The strategy has worked out well for most companies in 2023 as the Federal Reserve has quickly jacked up its policy rate to its highest level in 22 years.

Still, an “iceberg” could await corporations if the Fed keep rates higher for longer. Fears of that precise backdrop next year helped send the benchmark rate for the U.S. economy to its highest level since the fall of 2007, with the 10-year Treasury yield
BX:TMUBMUSD10Y
around 4.57% on Friday.

“The lagged effect of higher rates has been very pronounced in this tightening episode, since only a small share of corporate debt has been reset so far,” Oleg Melentyev’s credit strategy team at BofA Global said in a Friday client note. “All this tells us that what we observed so far is just the tip of an iceberg.”

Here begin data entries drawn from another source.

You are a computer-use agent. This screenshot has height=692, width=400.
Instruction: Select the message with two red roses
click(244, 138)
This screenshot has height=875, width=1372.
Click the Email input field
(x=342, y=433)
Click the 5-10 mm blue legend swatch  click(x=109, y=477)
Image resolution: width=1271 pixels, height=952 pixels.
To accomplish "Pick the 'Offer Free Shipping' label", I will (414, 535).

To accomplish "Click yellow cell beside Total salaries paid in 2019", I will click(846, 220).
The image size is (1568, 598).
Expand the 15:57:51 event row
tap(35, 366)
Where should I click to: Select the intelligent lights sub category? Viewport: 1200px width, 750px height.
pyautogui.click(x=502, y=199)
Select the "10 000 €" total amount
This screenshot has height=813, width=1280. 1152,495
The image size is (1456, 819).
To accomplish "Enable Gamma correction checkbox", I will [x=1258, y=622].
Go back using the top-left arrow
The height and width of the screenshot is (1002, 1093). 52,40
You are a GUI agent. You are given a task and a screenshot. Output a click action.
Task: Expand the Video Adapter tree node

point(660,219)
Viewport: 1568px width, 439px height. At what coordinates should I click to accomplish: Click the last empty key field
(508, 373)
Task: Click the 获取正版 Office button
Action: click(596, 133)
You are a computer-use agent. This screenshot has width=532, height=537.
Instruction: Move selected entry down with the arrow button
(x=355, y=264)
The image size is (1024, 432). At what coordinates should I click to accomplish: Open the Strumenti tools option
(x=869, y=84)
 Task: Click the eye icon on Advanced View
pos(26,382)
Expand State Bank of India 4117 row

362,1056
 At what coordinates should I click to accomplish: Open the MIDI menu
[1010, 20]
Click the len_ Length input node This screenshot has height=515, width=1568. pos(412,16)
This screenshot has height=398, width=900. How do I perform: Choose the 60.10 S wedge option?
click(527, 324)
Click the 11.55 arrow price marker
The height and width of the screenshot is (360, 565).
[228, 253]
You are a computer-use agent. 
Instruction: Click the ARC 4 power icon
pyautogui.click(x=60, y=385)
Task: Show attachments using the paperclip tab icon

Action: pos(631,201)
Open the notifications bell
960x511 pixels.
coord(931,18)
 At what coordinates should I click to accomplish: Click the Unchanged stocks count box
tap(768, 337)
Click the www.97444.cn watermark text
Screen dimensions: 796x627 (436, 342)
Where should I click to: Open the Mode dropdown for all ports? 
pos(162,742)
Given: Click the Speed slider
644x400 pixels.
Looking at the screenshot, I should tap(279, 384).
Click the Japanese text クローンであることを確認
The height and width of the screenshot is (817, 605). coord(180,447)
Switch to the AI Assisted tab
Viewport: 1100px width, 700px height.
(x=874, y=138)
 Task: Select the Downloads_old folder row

Despite all the Fed already has done to fight inflation, many companies still benefit from ultra low pandemic rates, with only about 10% of the roughly $1.5 trillion U.S. junk bond market having seen rates reset this year, according to BofA Global.

Their data suggests roughly 10% of the high-yield, or “junk bond,” market has seen actual rate resets, below the 14% estimate for investment-grade corporate bonds, and about 13% for the leveraged loan market over the past year.

Read: A wrecking ball could hit leveraged loans if the Fed keeps rates high

“Not only those resets have been slow, but there was also a material quality skew in those who have chosen to reset: issuers with stronger fundamentals,” the BofA Global team wrote.

High-yield bonds have been a bright spot in the roughly $55 trillion U.S. bond market this year, where a jump in long-term yields since July has put the popular iShares 20+ Year Treasury Bond ETF
TLT
down almost 11% on the year so far and the iShares Core U.S. Aggregate Bond ET
AGG
down 3% in 2023, according to FactSet.

High-yield total returns were pegged at almost 6% on the year by Goldman Sachs researchers, versus close to -3.4% for 10-year Treasurys and the S&P 500’s
SPX
11.7% advance.

Despite the recent bond-market carnage, the two big U.S. junk-bond ETFs were positive on the year through Friday, with the iShares iBoxx $ High Yield Corporate Bond ETF
HYG
up 0.2% through Friday and the SPDR Bloomberg High Yield Bond ETF
JNK
0.4% higher, according to FactSet.

While yields are higher across the bond market, credit spreads aren’t. Tight credit spreads signal that bond investors aren’t yet too worried about the odds of hard landing for the U.S. economy or a deeply painful default cycle in this cycle. Rate cuts would also improve the outlook for borrowers with a wall of debt maturing in the next few years.